Long-term plasticity of synaptic transmission is assumed to underlie the formation of long-term memory. Although the cellular mechanisms underlying short-term plasticity have been analyzed in detail, the mechanisms underlying the transformation from short-term to long-term plasticity remain largely unrevealed. We propose the novel long-lasting phenomenon as a model system for the analysis of long-term plasticity. We previously reported that the repetitive activation of cAMP-dependent protein kinase (PKA) by forskolin application led to an enhancement in synaptic strength coupled with synaptogenesis that lasted more than 3 weeks in cultured rat hippocampal slices. To elucidate whether this long-lasting synaptic enhancement depended on the induction of long-term potentiation (LTP) or on the pharmacological effect of forskolin, we applied glutamate (Glu) and correlated its dose with the production of the long-lasting synaptic enhancement. When the dose of Glu was low (10, 30 muM), only transient excitation or early-phase LTP (E-LTP) was induced by a single application and no long-lasting synaptic enhancement was produced by three applications.
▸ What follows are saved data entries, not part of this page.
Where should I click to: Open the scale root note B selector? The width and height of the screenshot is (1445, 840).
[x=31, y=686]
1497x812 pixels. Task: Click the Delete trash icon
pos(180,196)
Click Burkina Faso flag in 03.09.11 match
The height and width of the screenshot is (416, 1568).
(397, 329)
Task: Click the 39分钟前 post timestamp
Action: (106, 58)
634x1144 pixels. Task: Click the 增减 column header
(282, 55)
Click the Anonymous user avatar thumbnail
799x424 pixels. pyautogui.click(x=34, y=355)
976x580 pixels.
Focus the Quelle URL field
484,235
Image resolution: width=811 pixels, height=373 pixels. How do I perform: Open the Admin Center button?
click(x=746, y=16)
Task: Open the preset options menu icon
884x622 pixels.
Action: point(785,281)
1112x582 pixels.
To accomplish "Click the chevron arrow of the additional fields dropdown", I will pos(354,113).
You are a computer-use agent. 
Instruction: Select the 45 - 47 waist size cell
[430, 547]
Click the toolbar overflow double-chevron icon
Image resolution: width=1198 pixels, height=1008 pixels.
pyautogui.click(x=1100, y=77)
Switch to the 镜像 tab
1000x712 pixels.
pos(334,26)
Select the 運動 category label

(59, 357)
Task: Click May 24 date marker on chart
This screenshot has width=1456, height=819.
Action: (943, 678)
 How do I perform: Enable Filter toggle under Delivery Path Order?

When the dose was raised to 100 or 300 muM, late-phase LTP (L-LTP) was induced by a single application and long-lasting synaptic enhancement was produced by three applications. The Glu-produced enhancement was accompanied by an increase in the frequency (but not the amplitude) of miniature EPSC and the number of synaptic structures. The enhancement depended on the interval of repetition and protein synthesis immediately after the Glu applications. These results indicate that the repetitive induction of L-LTP, but not E-LTP or transient excitation, triggers cellular processes leading to the long-lasting synaptic enhancement and the formation of new synapses.